Law Enforcement and the Community Celebrates Fallen Heroes in Grand Forks
Officers from North Dakota, Minnesota, and Canada celebrate National Peace Officer Memorial Day
GRAND FORKS, N.D. — Each strike of the bell carried a name, a date, a rose, and a silent moment of gratitude for their service.
The bell echoed across downtown Grand Forks 61 times, one for each local law enforcement official who lost their lives to serve and protect their communities.
“These people all gave their lives to make this place a better place to live,” said Sheriff Bob Rost of the Grand Forks County Sheriff’s Office.
For the last eight years, officers from the Northern Red River Valley come together to celebrate those who paid the ultimate sacrifice and to remember the magnitude of wearing the badge each day.
“I think it’s one of the most important things we can do in law enforcement. We truly do need to show respect for those who came before us and those who gave the ultimate sacrifice. I know for our department we thankfully only lost one officer, but that’s one too many,” said Chief Michael Hedlund of the East Grand Forks Police Department.
That one loss came on July 19, 1978, when East Grand Forks Patrol Officer Kenneth Olson lost his life in the line of duty.

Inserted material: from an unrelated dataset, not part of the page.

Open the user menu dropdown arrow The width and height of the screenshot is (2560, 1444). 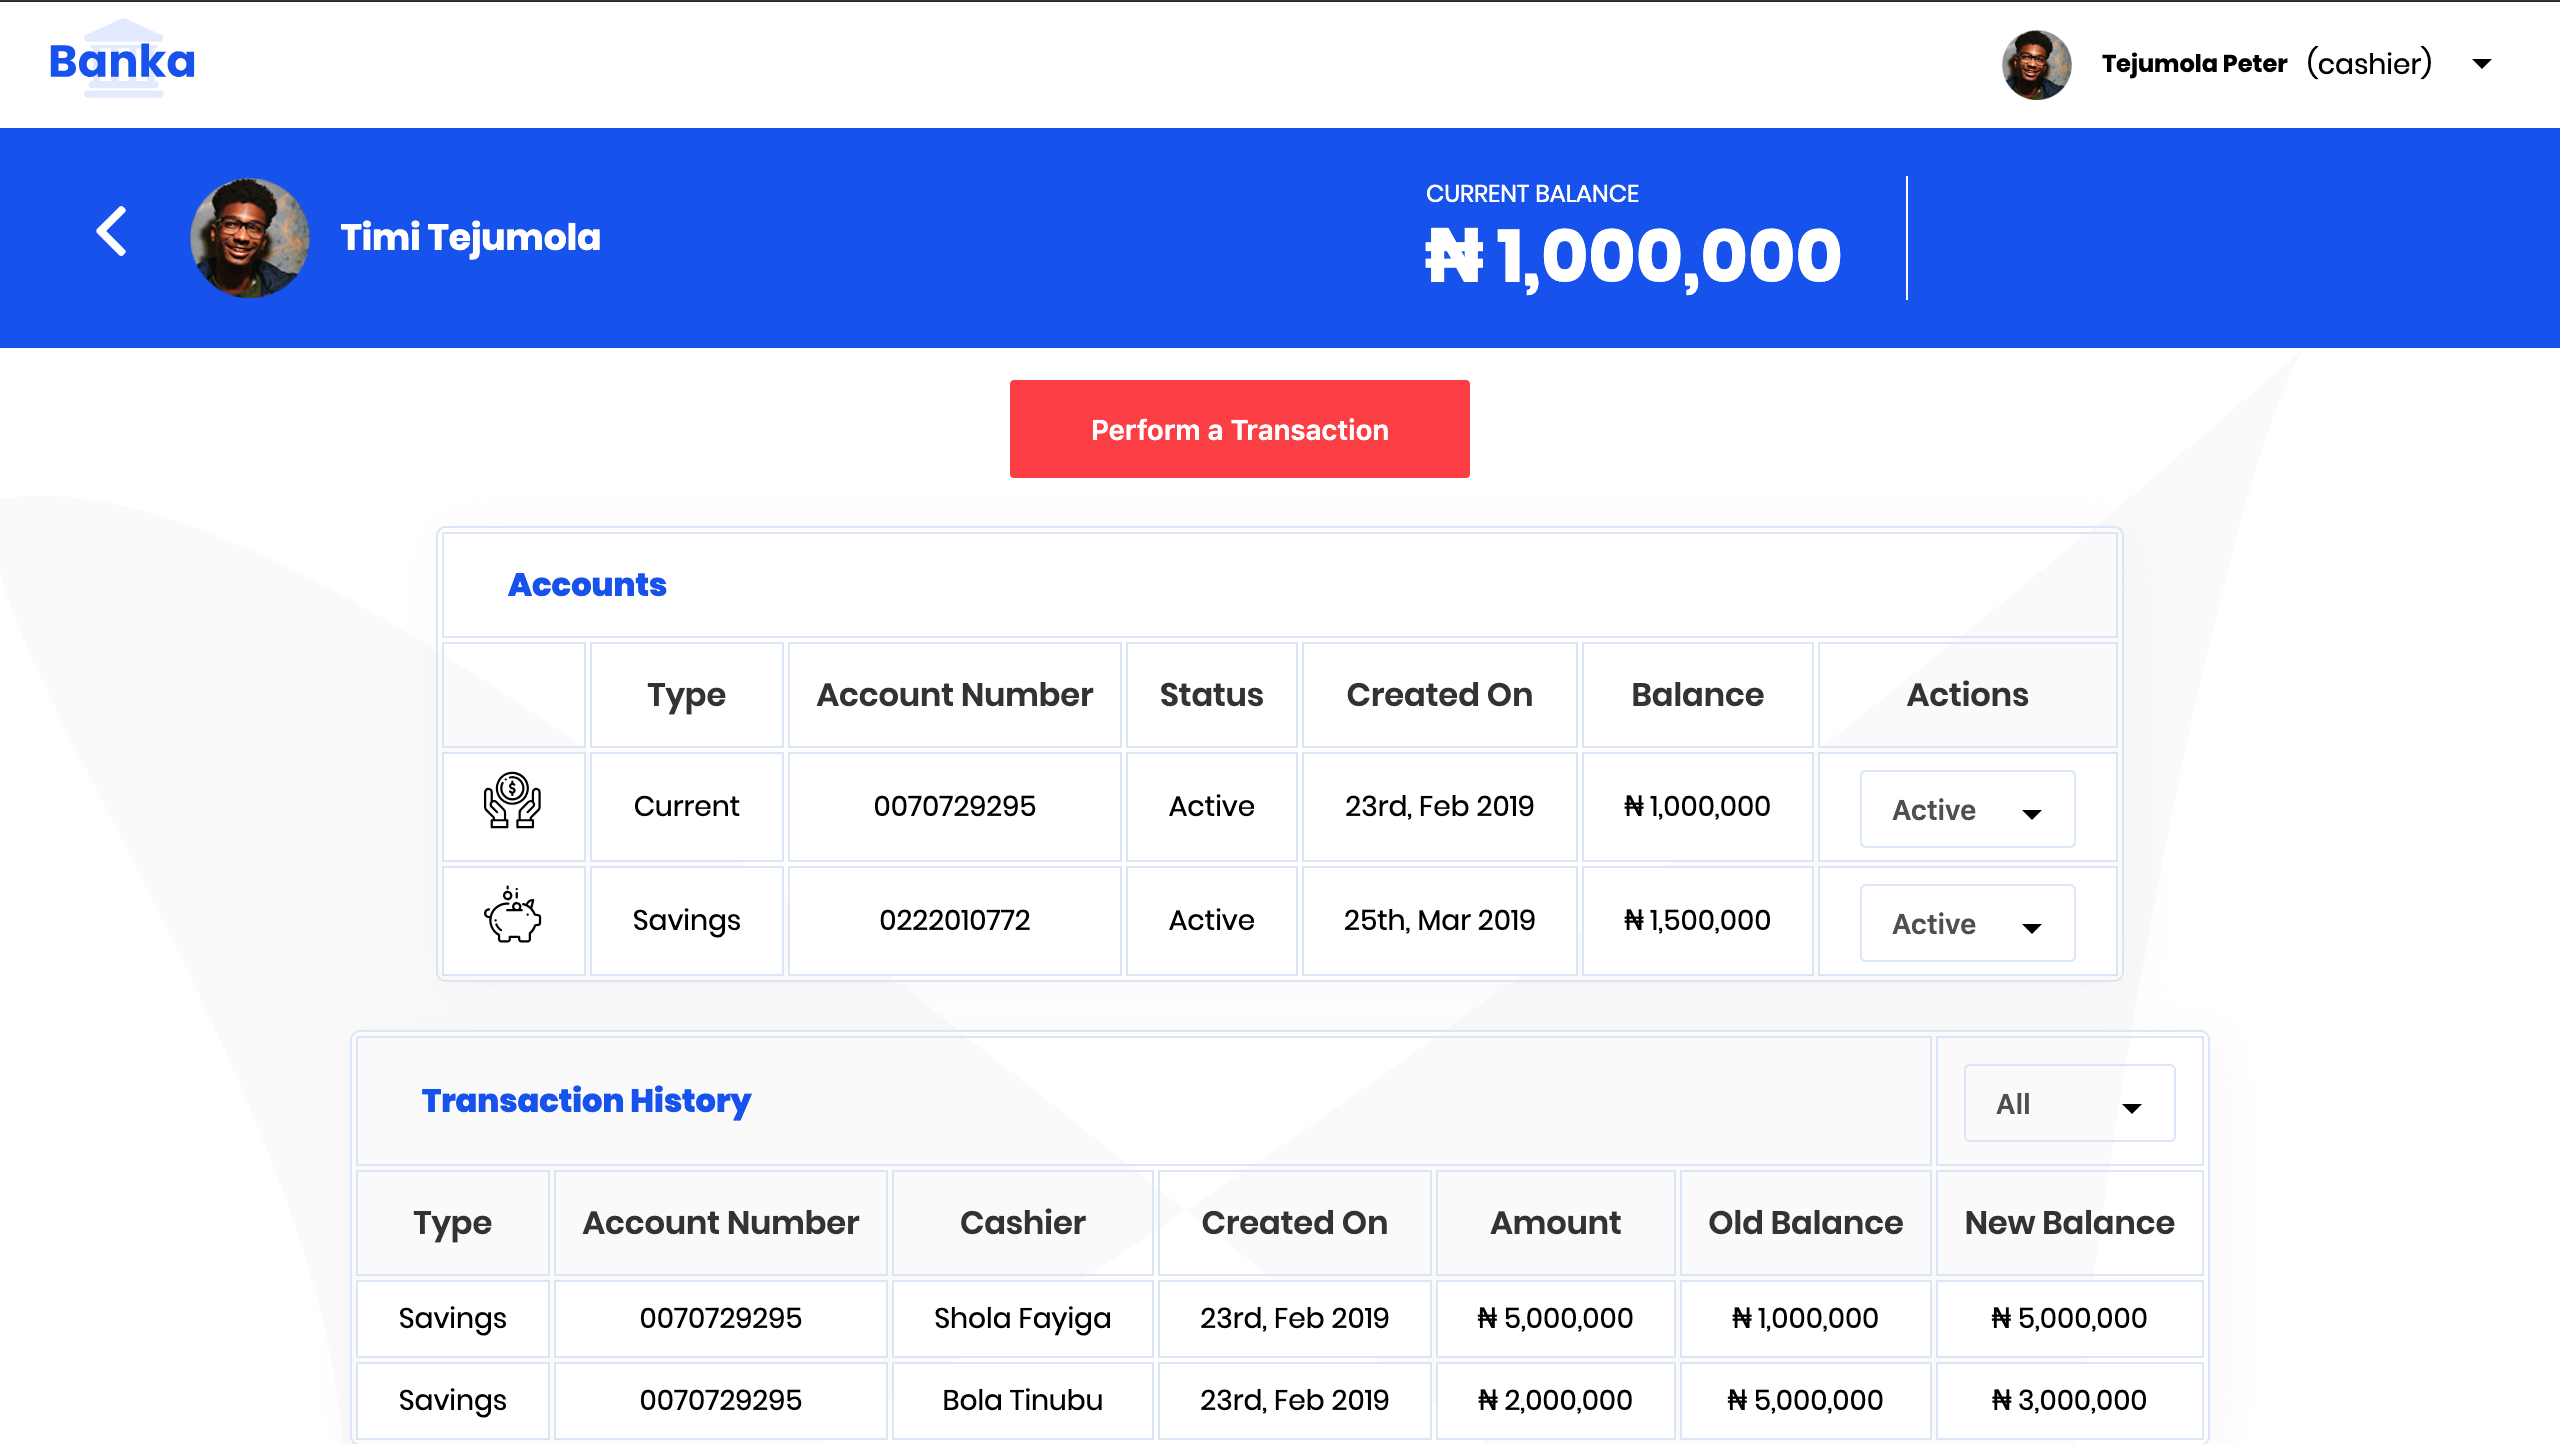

“He was a dedicated officer, he was a quiet, gentle guy,” said Bonnie Andrys on her late husband.
40 years after her husband passed away, Andrys has been grateful for how the East Grand Forks Police Department has always been there for her.
“We had been married for exactly four months to the day, he was 25 and so I was ill–equipped to handle such a tragedy, the officers were good to rally around,” said Andrys.
Each year, Andrys puts down a rose to celebrate her fallen husband.
“It’s something the family lives with every day, and it’s something the officers left behind live with every day,” said Andrys.
Days like today remind the community that officers go above and beyond to protect and serve.
Members of the Air Force and the Royal Canadian Mounted Police also attended the ceremony in Grand Forks.